I’ve visited some of the success stories from the Lift and Communities for Work programmes. We’ve got a great result on employment programmes and getting people back into work, but these are a cohort of individuals who sometimes are just not ready for work and we need to do more with them. I’ve seen a great success story in Cardiff, which I visited recently, where we were able to give people confidence; enough just to get over the doorstep, to start talking about the jobs market, then giving them confidence to get into that skills basis. Hopefully, from there, we can move them through the system: through Julie James’s employability programme into the work placements—and Ken Skates has been very successful in attracting businesses to this area.

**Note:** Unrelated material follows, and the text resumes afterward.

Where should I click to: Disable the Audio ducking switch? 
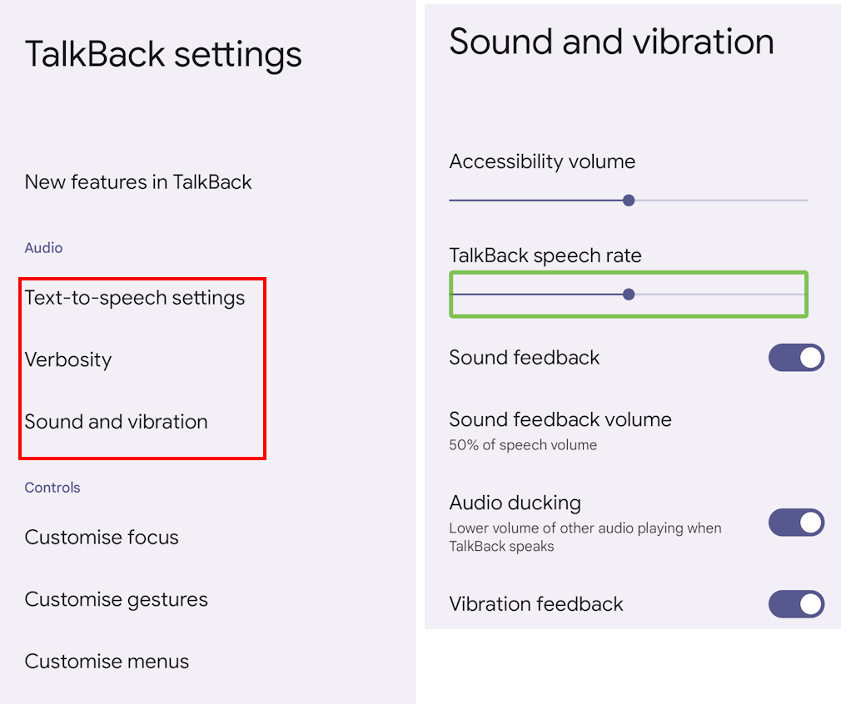(x=796, y=523)
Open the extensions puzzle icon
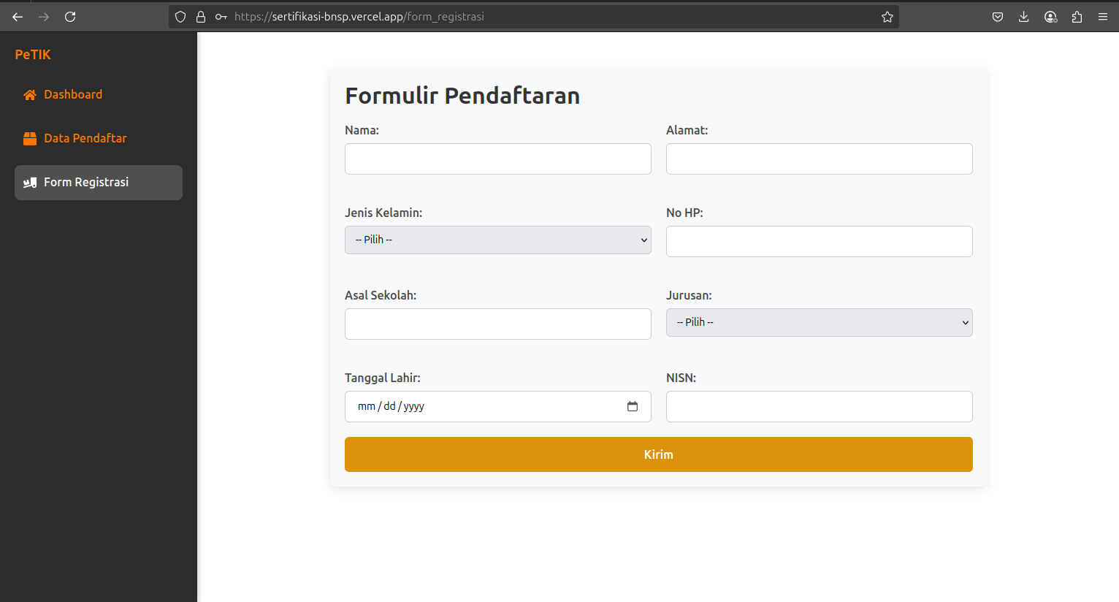1119x602 pixels. tap(1077, 17)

With regard to how the revenue streams will operate, I will be issuing some guidance, following consultation with stakeholders, about how I see the PSB or the local authority being part of the well-being plan, making sure that the areas that should be tackled—tackling poverty in those areas—are the ones that are given priority to do that. That’s something I’ve already spoken to the children’s commissioner and the future generations commissioner’s offices about—making sure that they are on top of this to ensure we target the right places. But it will be, of course—there is less money going into the system in this space, and that will have impacts in that. But what we have been able to do, and I’m grateful for the Member’s acknowledgement of this, is give this a softer landing in a process where we can plan for a future where, hopefully, education, health and other organisations in the third sector can come to the table to talk about what the success is in these areas and move that forward as we go on.
Thank you very much, Cabinet Secretary. I apologise to all those other Members who wanted to come in, but we have gone over time.